::: Excerpt :::

/AutoMolDesigner

The official open-source repository for AutoMolDesigner, an easy-to-use Python application dedicated to automated molecular design.

Primary LanguagePythonApache License 2.0Apache-2.0

AutoMolDesigner V1.1

Zenodo Badge

Introduction

AutoMolDesigner is a computer-aided drug design software that enables automated design and screening of drug-like molecules through combination of chemical language model and automated machine learning (AutoML) framework. This open-source repository holds its command-line interface (CLI) version. It was developed on Linux (Ubuntu 22.04 LTS) with Python3,and it has also been tested on Windows and MacOS. Moreover, we provide the graphical user interface (GUI) version of this software that has been tested on Windows and MacOS. The ready-to-use software packages are freely available at Zenodo, wherein the user manual along with all datasets and trained models is also available.

Science News

Here are two pieces of Chinese news promoting our work:

  1. ComputArt (WeChat Channel): AutoMolDesigner - Leveraging AI for automated small-molelcule antibiotic discovery (BaiduNetDisk provided for Chinese users)
  2. ISTIS Shanghai: Deep application of AI in biomedicine

Requirements

  • This tool supports CUDA-enabled GPU and can also run on CPU with limited performance.

:::

Answer these about the AutoMolDesigner page:
(a) On what operating system was the command-line version developed?
(b) Where can the ready-to-use software packages be downloaded for free?
(c) Besides a CUDA-enabled GPU, what else can the tool run on?

::: Information supplied :::

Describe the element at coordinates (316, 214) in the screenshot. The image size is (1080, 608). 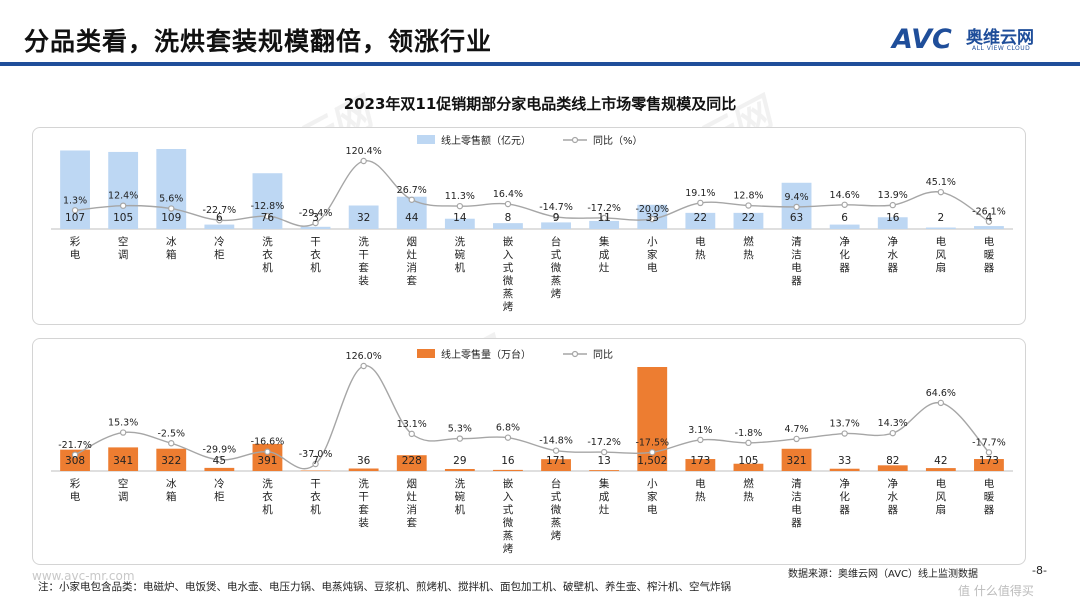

:::
::: Information supplied :::

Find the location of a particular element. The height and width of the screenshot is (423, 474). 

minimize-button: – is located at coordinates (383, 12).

:::

Result of the exercise:
(a) Linux (Ubuntu 22.04 LTS)
(b) Zenodo
(c) A CPU, with limited performance